@fermatslibrary
Looks like damping the function f(x) = sqrt(x) so it converges, then iterating to find the fixed point. A fundamental technique taught early in
#sicp
🙂
(fixed-point (average-damp (...))
See:
@fermatslibrary
Here is another useful trick: Take whatever method works best for you und approximate every square root before you use the calculator.
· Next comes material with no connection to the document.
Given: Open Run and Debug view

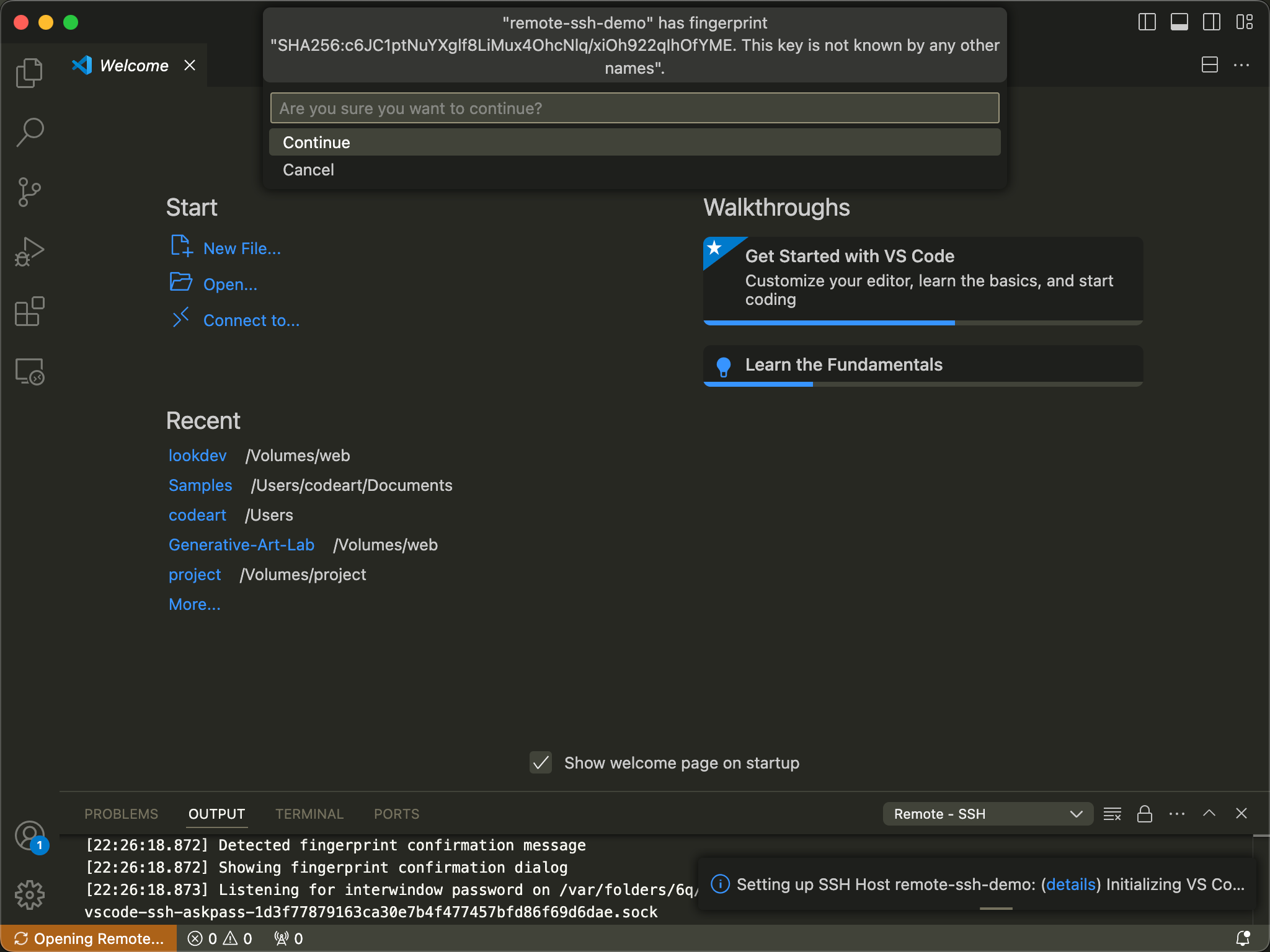Looking at the screenshot, I should (x=29, y=252).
That way you get the necessary practice and it will come in really handy once you got the hang of it ;)
@fermatslibrary
1. Try to remember this method
2. Fail, ask Siri
3. Grab a calculator while waiting for a response and yep ok Siri says I found this on the web for “where is the square root of pants lasagna”
@fermatslibrary
i say another simple method. .
take approx squre root of 17 i. e 4 . . Divide 17/4 = 4.25 .
then take avg of 4.25 and 4, u will get 4.125 simple?
@fermatslibrary
when I need to, I just add to x the result of 1 divided by the difference of the power of x and x+1 and then multiplied by the difference between x and y.
Sqrt(20):
4+4*[1/(25-16)] = 4+4*(1/9) = 4.444
Of course, the bigger the number the finest the results
@fermatslibrary
This is the method that mathematicians would devise ‘from first principles’; however, I once saw a method that looked like long division which I think is more user friendly.
@fermatslibrary
This is also half of the Newton iteration method which if you collect enough public keys from devices can quickly crack the weak keys where any two share the same prime factor.
Hint, never trust a cheap embedded device to generate secure RSA key-pairs.
@fermatslibrary
Why not simply follow the long division method which provides accurate answers to as many decimals as you’d want?
Incidentally, the steps are similar as well.